Discovered by VPNMentor’s research team the unsecured database includes 24GB of extremely detailed information about individual homes, including their full names, addresses, ages, and birth dates.
The massive database which is hosted on a Microsoft cloud server which the researchers believe correlates to homeowners’ gender, marital status, income bracket, status, and dwelling type.
The unprotected database does not contain passwords, social security numbers or payment card information related to any of the affected American households.
The researchers verified the accuracy of some data in the cache, but they did not download the complete data in order to minimize the invasion of privacy of the affected ones.
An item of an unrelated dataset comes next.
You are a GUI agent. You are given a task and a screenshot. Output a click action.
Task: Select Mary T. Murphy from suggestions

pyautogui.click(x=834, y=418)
The research team discovered the database accidently while running a web mapping project using port scanning to examine known IP blocks in order to find holes in web systems, which they then examine for weaknesses and data leaks.
Usually, the team alerts the database owner to report the leak so that the affected company could protect it, but in this case, the researchers were unable to identify the owner of the database.
“Unlike previous leaks we’ve discovered, this time, we have no idea who this database belongs to,” the team says in a blog post. “It’s hosted on a cloud server, which means the IP address associated with it is not necessarily connected to its owner.”
Since each entry in the database ends with ‘member_code’ and ‘score’ and no one listed is under the age of 40, the researchers suspect the database could be owned by insurance, healthcare, or mortgage company.
Though the database did not expose sensitive card information or SSNs, the disclosed data is enough to be concerned about identity theft, fraud, phishing scams, and even home invasion.